> _EXTRACTED INFORMATION_
--- Start ---

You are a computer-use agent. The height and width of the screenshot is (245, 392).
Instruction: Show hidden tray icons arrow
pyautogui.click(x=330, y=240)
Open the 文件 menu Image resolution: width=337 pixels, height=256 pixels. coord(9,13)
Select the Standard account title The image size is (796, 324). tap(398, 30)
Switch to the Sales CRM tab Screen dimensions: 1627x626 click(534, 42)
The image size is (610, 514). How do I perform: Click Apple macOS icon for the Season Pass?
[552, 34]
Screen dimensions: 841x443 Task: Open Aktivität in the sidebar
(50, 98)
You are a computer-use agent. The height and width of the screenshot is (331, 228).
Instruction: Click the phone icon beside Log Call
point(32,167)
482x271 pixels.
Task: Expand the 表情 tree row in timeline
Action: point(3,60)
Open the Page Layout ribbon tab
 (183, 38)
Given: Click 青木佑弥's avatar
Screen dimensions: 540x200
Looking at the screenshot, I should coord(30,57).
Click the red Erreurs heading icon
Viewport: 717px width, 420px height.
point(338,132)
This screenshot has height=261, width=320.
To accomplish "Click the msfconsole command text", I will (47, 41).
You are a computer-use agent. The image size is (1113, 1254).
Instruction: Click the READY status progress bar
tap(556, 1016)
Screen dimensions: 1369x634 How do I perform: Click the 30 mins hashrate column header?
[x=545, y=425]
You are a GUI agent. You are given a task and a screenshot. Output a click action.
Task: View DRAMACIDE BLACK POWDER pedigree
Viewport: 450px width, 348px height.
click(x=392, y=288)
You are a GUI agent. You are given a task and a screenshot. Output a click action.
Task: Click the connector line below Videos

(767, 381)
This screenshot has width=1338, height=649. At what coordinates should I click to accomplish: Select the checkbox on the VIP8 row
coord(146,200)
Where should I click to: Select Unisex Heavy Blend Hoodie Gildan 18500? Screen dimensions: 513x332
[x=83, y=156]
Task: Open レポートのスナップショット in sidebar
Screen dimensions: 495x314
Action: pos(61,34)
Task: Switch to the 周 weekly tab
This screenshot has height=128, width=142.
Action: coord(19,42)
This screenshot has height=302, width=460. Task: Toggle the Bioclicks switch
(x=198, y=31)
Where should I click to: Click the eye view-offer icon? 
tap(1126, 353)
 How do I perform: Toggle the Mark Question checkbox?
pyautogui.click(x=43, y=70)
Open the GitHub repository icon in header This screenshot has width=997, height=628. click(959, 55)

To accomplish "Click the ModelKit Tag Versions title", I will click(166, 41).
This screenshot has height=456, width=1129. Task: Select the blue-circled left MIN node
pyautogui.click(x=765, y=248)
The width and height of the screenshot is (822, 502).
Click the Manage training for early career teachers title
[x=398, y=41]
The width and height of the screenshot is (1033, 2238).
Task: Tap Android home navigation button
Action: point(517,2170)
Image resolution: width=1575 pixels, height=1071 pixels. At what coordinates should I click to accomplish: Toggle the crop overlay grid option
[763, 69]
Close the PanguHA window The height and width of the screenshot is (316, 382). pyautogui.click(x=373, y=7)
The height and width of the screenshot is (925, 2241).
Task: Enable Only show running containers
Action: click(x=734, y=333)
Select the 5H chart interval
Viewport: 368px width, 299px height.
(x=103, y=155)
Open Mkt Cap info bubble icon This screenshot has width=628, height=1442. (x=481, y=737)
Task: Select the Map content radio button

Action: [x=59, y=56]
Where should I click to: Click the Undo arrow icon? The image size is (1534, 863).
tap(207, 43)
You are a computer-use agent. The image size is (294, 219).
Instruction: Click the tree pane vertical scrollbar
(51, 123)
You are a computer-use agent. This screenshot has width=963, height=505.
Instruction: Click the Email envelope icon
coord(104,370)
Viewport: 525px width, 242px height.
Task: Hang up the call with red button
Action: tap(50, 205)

--- End ---

> _WORK INSTRUCTIONS_
Copy the listing above line for line, without changing any character.

> _TASK RESULT_
You are a computer-use agent. The height and width of the screenshot is (245, 392).
Instruction: Show hidden tray icons arrow
pyautogui.click(x=330, y=240)
Open the 文件 menu Image resolution: width=337 pixels, height=256 pixels. coord(9,13)
Select the Standard account title The image size is (796, 324). tap(398, 30)
Switch to the Sales CRM tab Screen dimensions: 1627x626 click(534, 42)
The image size is (610, 514). How do I perform: Click Apple macOS icon for the Season Pass?
[552, 34]
Screen dimensions: 841x443 Task: Open Aktivität in the sidebar
(50, 98)
You are a computer-use agent. The height and width of the screenshot is (331, 228).
Instruction: Click the phone icon beside Log Call
point(32,167)
482x271 pixels.
Task: Expand the 表情 tree row in timeline
Action: point(3,60)
Open the Page Layout ribbon tab
 (183, 38)
Given: Click 青木佑弥's avatar
Screen dimensions: 540x200
Looking at the screenshot, I should coord(30,57).
Click the red Erreurs heading icon
Viewport: 717px width, 420px height.
point(338,132)
This screenshot has height=261, width=320.
To accomplish "Click the msfconsole command text", I will (47, 41).
You are a computer-use agent. The image size is (1113, 1254).
Instruction: Click the READY status progress bar
tap(556, 1016)
Screen dimensions: 1369x634 How do I perform: Click the 30 mins hashrate column header?
[x=545, y=425]
You are a GUI agent. You are given a task and a screenshot. Output a click action.
Task: View DRAMACIDE BLACK POWDER pedigree
Viewport: 450px width, 348px height.
click(x=392, y=288)
You are a GUI agent. You are given a task and a screenshot. Output a click action.
Task: Click the connector line below Videos

(767, 381)
This screenshot has width=1338, height=649. At what coordinates should I click to accomplish: Select the checkbox on the VIP8 row
coord(146,200)
Where should I click to: Select Unisex Heavy Blend Hoodie Gildan 18500? Screen dimensions: 513x332
[x=83, y=156]
Task: Open レポートのスナップショット in sidebar
Screen dimensions: 495x314
Action: pos(61,34)
Task: Switch to the 周 weekly tab
This screenshot has height=128, width=142.
Action: coord(19,42)
This screenshot has height=302, width=460. Task: Toggle the Bioclicks switch
(x=198, y=31)
Where should I click to: Click the eye view-offer icon? 
tap(1126, 353)
 How do I perform: Toggle the Mark Question checkbox?
pyautogui.click(x=43, y=70)
Open the GitHub repository icon in header This screenshot has width=997, height=628. click(959, 55)

To accomplish "Click the ModelKit Tag Versions title", I will click(166, 41).
This screenshot has height=456, width=1129. Task: Select the blue-circled left MIN node
pyautogui.click(x=765, y=248)
The width and height of the screenshot is (822, 502).
Click the Manage training for early career teachers title
[x=398, y=41]
The width and height of the screenshot is (1033, 2238).
Task: Tap Android home navigation button
Action: point(517,2170)
Image resolution: width=1575 pixels, height=1071 pixels. At what coordinates should I click to accomplish: Toggle the crop overlay grid option
[763, 69]
Close the PanguHA window The height and width of the screenshot is (316, 382). pyautogui.click(x=373, y=7)
The height and width of the screenshot is (925, 2241).
Task: Enable Only show running containers
Action: click(x=734, y=333)
Select the 5H chart interval
Viewport: 368px width, 299px height.
(x=103, y=155)
Open Mkt Cap info bubble icon This screenshot has width=628, height=1442. (x=481, y=737)
Task: Select the Map content radio button

Action: [x=59, y=56]
Where should I click to: Click the Undo arrow icon? The image size is (1534, 863).
tap(207, 43)
You are a computer-use agent. The image size is (294, 219).
Instruction: Click the tree pane vertical scrollbar
(51, 123)
You are a computer-use agent. This screenshot has width=963, height=505.
Instruction: Click the Email envelope icon
coord(104,370)
Viewport: 525px width, 242px height.
Task: Hang up the call with red button
Action: tap(50, 205)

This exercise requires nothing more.